Wednesday, June 24, 2026

China Halts Ammo Supply to Belgian Arms Maker FN Herstal

Valyrian News Network 4 min read

China Halts Ammo Supply to Belgian Arms Maker FN Herstal

China has stopped supplying nitrocellulose — a critical component known as “shooting cotton” used in ammunition propellants — to Belgian arms manufacturer FN Herstal, just as its parent company FN Browning Group posted a historic record of over €1 billion in sales. The twin developments, reported on June 5 by De Morgen and La Libre Belgique, lay bare a stark paradox: booming demand for European arms colliding with critical vulnerabilities in the supply chains that sustain them.

A Tale of Two Headlines

On the surface, the news could hardly be more contrasting. FN Browning Group, the Walloon-region-owned parent company of FN Herstal, reported that it crossed the billion-euro revenue threshold for the first time in 2025, with sales reaching €1.006 billion. The Belgian subsidiary FN Herstal alone posted a record €422 million in revenue, driven primarily by exports. The Walloon Region, which owns 100% of FN Browning, will receive a €25 million dividend from the results.

Yet beneath that financial triumph lies a growing strategic headache. China, one of the world’s largest producers of nitrocellulose, has halted supplies of the compound to FN Herstal. Nitrocellulose is a fundamental ingredient in modern smokeless gunpowder and propellants — without it, ammunition production grinds to a halt.

The Nitrocellulose Bottleneck

China has been progressively restricting exports of key ammunition components since 2024, including nitrocellulose and antimony. The restrictions are widely seen as a geopolitical lever, leveraging Beijing’s dominant position in the production of these critical materials. In March 2025, the French military reported that China’s “unexpected interruption” of gunpowder raw material supplies was already disrupting artillery shell production across Europe.

FN Herstal has taken steps to mitigate the risk. In June 2025, the company signed a significant deal with French explosives specialist Eurenco at the Paris Air Forum, securing access to European-sourced powders and explosives. But whether European producers can fully replace Chinese supply volumes remains an open question.

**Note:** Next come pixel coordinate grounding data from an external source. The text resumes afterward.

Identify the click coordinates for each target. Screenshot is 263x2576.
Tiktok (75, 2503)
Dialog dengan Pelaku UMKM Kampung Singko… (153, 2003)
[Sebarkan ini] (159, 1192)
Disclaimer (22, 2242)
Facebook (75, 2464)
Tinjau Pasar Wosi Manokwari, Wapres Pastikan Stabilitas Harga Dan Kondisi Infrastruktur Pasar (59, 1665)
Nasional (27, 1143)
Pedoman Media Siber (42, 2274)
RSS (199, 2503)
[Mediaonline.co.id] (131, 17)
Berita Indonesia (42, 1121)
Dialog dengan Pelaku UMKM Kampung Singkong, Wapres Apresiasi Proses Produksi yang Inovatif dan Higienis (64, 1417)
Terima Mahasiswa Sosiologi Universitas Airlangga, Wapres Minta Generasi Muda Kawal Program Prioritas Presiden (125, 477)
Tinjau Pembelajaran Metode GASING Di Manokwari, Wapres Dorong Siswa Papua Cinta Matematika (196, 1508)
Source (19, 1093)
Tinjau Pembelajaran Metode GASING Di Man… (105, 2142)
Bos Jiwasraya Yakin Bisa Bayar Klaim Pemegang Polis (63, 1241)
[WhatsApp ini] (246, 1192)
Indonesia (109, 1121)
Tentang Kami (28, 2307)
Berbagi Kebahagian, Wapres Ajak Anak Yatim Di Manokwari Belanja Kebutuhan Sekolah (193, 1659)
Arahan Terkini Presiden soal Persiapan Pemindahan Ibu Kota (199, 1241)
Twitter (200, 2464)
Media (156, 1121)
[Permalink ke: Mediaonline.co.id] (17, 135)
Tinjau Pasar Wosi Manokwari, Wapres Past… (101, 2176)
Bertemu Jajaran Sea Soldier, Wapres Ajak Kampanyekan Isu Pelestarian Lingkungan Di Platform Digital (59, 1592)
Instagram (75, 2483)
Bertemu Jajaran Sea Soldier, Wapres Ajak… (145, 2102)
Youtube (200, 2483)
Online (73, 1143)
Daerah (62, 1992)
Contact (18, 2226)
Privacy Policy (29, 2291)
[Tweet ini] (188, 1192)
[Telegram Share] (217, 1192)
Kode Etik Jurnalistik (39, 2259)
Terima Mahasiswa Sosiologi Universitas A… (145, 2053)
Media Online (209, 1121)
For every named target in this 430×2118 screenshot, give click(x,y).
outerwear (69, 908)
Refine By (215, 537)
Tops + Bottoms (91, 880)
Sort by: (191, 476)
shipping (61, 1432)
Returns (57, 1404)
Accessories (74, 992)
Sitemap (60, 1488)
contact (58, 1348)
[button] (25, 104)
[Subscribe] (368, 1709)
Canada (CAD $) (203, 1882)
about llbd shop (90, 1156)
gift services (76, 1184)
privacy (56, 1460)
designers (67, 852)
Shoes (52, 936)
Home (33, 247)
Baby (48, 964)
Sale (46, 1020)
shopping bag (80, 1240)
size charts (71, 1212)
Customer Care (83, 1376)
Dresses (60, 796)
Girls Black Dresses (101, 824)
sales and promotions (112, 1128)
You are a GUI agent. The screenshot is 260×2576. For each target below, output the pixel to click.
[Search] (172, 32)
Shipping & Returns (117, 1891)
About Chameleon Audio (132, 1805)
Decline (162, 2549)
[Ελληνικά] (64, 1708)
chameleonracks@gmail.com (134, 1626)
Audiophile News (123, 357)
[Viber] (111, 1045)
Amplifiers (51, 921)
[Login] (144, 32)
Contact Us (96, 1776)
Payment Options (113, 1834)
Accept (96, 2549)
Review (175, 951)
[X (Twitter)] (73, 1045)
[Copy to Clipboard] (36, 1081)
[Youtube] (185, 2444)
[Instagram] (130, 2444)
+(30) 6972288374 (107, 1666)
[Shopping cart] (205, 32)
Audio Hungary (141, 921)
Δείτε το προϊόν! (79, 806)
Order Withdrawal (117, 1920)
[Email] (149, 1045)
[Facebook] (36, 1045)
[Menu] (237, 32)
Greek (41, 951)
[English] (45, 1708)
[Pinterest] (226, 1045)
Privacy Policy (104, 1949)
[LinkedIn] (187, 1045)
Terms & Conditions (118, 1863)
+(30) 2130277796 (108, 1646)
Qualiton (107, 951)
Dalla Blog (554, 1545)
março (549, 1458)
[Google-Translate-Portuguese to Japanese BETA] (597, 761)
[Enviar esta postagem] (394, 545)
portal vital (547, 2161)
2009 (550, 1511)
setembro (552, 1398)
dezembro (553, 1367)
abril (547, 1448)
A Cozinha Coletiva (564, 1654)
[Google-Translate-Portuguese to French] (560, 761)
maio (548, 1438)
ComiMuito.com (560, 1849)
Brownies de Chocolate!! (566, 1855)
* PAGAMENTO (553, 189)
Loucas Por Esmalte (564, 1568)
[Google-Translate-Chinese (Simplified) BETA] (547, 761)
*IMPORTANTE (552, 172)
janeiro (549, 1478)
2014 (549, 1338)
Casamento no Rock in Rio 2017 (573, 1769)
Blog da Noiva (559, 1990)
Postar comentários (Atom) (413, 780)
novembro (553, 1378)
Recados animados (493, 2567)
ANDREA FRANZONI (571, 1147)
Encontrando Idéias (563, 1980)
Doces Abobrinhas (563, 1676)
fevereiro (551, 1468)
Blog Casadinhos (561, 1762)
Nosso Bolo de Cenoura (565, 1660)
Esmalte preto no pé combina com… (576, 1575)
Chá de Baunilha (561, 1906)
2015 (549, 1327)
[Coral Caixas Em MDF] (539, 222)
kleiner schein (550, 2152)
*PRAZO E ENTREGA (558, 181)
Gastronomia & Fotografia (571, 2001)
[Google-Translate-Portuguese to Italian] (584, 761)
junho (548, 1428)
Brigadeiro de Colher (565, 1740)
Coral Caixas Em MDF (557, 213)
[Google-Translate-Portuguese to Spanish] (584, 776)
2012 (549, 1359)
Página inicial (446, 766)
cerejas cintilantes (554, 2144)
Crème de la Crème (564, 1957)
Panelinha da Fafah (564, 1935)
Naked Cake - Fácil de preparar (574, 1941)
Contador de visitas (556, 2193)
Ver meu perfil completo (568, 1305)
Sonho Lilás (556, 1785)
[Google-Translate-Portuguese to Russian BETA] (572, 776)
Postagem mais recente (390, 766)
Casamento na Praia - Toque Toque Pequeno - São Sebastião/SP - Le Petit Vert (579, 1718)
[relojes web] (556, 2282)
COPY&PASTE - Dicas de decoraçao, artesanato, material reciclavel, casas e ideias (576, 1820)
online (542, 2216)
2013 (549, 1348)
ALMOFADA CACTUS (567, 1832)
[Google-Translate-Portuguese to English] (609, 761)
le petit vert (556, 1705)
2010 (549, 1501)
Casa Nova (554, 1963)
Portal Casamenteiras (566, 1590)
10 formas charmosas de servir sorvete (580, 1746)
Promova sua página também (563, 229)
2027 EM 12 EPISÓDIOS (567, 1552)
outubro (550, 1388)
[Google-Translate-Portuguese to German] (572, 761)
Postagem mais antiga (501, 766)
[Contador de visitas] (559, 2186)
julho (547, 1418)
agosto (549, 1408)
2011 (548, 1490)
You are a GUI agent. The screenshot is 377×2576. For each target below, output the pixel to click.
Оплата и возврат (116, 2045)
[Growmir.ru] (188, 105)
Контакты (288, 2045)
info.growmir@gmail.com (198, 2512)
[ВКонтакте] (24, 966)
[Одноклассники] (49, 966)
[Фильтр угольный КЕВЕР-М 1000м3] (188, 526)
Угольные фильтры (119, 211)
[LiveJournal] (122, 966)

Record Results, Strategic Ambition

The financial results tell the story of a company riding the wave of European rearmament. FN Browning’s EBITDA reached €138 million, with margins improving from 12% to 14%. The group invested €80 million to increase production capacity and digitalize operations, and completed the acquisition of French company Sofisport in September 2025 — described as “the most important transaction ever” for the group. Sofisport generated approximately €400 million in revenue in 2025.

FN Browning also announced a €100 million investment to build a new ammunition factory in Herstal, creating approximately 100 jobs. Just days before the supply halt was reported, the company unveiled the FN Arka, a new AR-15-type assault rifle aimed at military and law enforcement customers.

The Paradox at the Heart of European Defense

Julien Compère, CEO of FN Browning, said the record results “confirm the solidity of the group’s industrial foundations.” Pierre-Yves Jeholet, Walloon Vice-President and Minister of Economy, called the billion-euro milestone “the result of a clear strategic choice” in a context where “having a strong and innovative defense industry is a necessity.”

But the supply disruption underscores a fundamental vulnerability: even as European nations race to rearm in response to the war in Ukraine and uncertainty over US security guarantees, they remain dependent on Chinese raw materials for the very ammunition their armed forces need. The group operates in nine NATO countries, employs over 4,100 people, and has more than twenty production sites — all potentially exposed to disruptions in the supply of a single Chinese-controlled input.

What to Watch For

The key question now is how long FN Herstal can maintain production with existing stockpiles, and whether European alternatives can fill the gap. The Eurenco partnership provides a lifeline, but scaling up European nitrocellulose production to meet wartime demand will take time and investment. The Belgian government, as the sole shareholder of FN Browning through the Walloon Region, has a direct stake in navigating this challenge.

For now, the Walloon arms industry finds itself in an uncomfortable position: celebrating record sales while confronting the reality that the raw materials needed to sustain that growth may no longer be reliably available from the world’s largest supplier.